I am also from the mid-mo area. I live in Columbia and have a couple hive north of Centralia and one at my house in como. How close do you live to the amish? Good to know there are more Mid-mo people around that keep bees. I would second the ordering and getting hives ready now. There seems to be a niche in our area for a beekeeping supply place. There used to be one a couple years ago before they went out of business. I am really kinda new too only my fourth year. This will be the first year I did not get any honey but have learned more than all years combined. Looking back the first couple of years I was lucky and had good bees. Now that I am learning more I realize there is a lot going on in the hive. I would suggest watching some of Micheal Palmer's vids on youtube. He is a genius for cold weather bees. Which if you are from Mid-mo you know it is cold in the winter.


----------



## AmericasBeekeeper (Jan 24, 2010)

Welcome Amanda!


----------



## GaryG74 (Apr 9, 2014)

Welcome to BeeSource and good luck!

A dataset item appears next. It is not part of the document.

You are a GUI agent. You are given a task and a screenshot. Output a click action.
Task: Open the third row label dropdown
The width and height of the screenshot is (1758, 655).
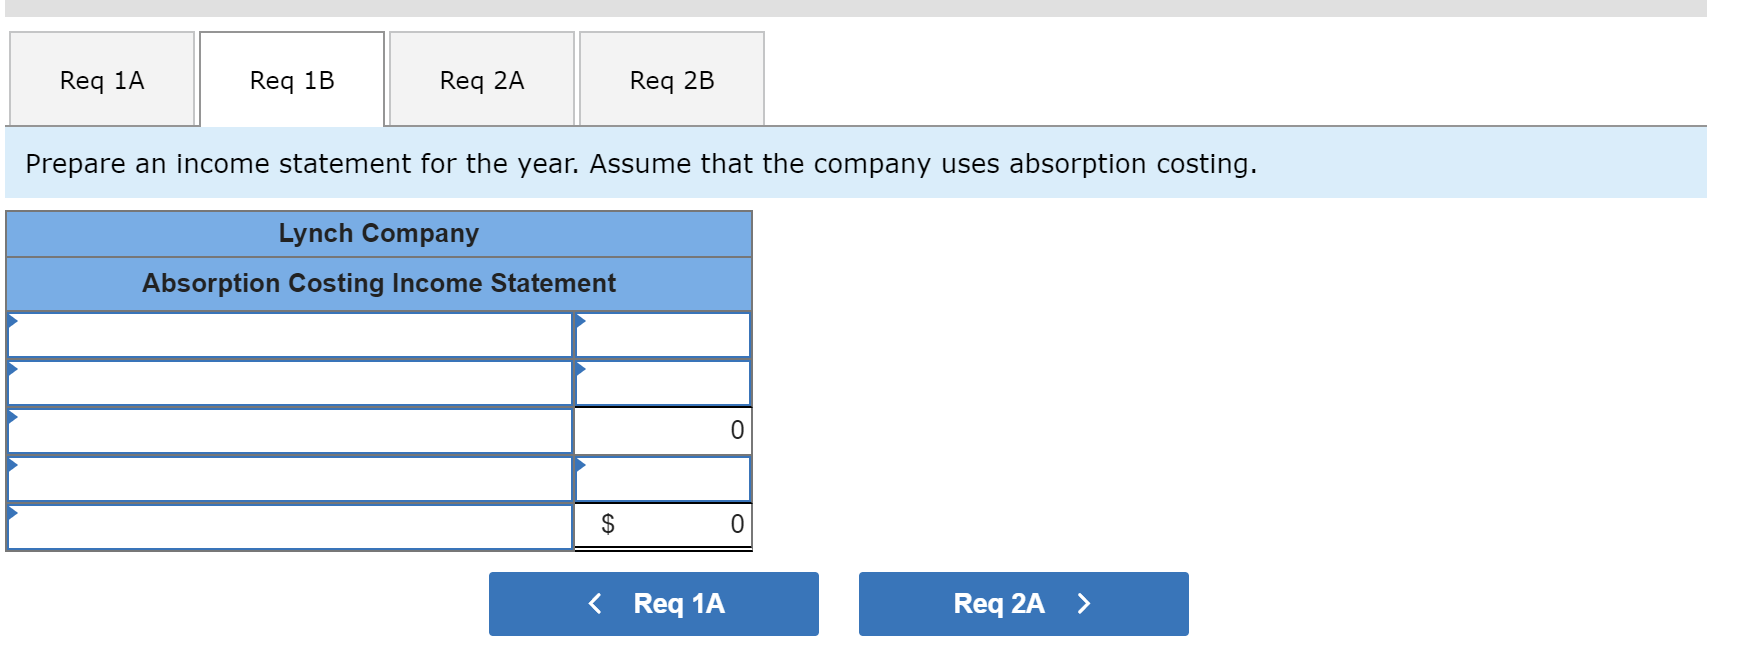click(290, 430)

Recommend starting with two hives if there's no one close by. You can use resources from one to rescue the other if issues come up. If you can work with someone, like enjambes said, so you can find out if you really want to be surrounded by thousands of stinging insects before spending a good chunk of change, do it to gain some experience. Again, welcome to the addiction!


----------



## bbruff22 (Dec 24, 2013)

Welcome from NE Kansas Amanda! I grew up in SW Missouri. You've got great advise on this thread. Watch out...this is addictive stuff.


----------



## DeepCreek (Jan 23, 2015)

Welcome to the site. The resources you're seeking are closer than you think. Now that we know you have access to a computer, YouTube is an invaluable resource. Good luck


----------



## aunt betty (May 4, 2015)

First of all "bee math" don't work at all. 
The best advice I think I could give a newbee is that "a good beekeeper always has an extra hive ready for surprises". THERE WILL BE SURPRISES

Another thing I'd add is that a beekeeper does a lot of what I call "going with the flow" (has nothing to do with honey flow). The bees will do some weird things on you. If you fight it it is a mistake...go with the flow.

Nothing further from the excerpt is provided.